ENTRIES PROVIDED:
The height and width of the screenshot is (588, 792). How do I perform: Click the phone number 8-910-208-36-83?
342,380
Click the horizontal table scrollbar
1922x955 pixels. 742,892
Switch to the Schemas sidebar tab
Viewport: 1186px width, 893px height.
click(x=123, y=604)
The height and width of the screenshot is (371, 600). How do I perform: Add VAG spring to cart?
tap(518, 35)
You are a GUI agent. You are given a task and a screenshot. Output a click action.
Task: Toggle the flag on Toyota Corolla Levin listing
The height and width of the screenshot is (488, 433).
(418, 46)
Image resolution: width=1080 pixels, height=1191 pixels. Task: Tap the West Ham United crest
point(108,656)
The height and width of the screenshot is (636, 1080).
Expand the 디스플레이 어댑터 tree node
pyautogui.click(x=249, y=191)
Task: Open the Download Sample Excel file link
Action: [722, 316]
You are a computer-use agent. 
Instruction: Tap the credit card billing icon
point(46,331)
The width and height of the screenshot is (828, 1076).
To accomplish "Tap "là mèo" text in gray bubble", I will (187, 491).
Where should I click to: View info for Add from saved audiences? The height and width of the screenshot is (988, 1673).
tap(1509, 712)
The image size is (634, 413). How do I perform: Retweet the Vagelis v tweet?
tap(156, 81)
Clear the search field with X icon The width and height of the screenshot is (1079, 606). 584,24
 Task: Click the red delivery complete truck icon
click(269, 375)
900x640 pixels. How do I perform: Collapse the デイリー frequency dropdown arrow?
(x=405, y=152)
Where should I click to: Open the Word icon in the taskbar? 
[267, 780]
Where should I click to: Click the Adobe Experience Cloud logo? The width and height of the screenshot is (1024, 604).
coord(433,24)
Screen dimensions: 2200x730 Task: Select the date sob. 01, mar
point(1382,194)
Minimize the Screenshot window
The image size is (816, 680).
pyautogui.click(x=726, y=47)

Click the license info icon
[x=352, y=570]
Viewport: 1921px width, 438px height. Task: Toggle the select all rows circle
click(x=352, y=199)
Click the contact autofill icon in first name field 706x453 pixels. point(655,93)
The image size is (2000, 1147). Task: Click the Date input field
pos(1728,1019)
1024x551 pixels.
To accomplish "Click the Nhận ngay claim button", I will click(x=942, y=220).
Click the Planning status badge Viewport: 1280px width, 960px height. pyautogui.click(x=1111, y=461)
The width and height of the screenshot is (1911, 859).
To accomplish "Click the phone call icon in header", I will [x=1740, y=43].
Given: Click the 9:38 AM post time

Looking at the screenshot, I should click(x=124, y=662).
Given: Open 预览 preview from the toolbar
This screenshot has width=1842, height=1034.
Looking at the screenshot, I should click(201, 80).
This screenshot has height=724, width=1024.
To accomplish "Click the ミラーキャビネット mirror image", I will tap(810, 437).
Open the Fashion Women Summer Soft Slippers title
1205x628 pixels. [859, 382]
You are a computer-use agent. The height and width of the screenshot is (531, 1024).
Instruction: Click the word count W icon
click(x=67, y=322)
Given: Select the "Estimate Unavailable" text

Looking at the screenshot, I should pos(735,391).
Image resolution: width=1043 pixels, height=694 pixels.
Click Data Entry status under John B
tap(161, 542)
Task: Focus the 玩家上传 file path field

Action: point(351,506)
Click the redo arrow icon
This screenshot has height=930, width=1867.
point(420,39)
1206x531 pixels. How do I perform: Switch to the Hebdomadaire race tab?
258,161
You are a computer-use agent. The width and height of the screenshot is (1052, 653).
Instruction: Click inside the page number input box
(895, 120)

GIVEN REQUEST:
Copy out, word for word, everything in the records above from the line containing "You are a computer-use agent. The height" down to the last line of the records.

SOLUTION:
You are a computer-use agent. The height and width of the screenshot is (531, 1024).
Instruction: Click the word count W icon
click(x=67, y=322)
Given: Select the "Estimate Unavailable" text

Looking at the screenshot, I should pos(735,391).
Image resolution: width=1043 pixels, height=694 pixels.
Click Data Entry status under John B
tap(161, 542)
Task: Focus the 玩家上传 file path field

Action: point(351,506)
Click the redo arrow icon
This screenshot has height=930, width=1867.
point(420,39)
1206x531 pixels. How do I perform: Switch to the Hebdomadaire race tab?
258,161
You are a computer-use agent. The width and height of the screenshot is (1052, 653).
Instruction: Click inside the page number input box
(895, 120)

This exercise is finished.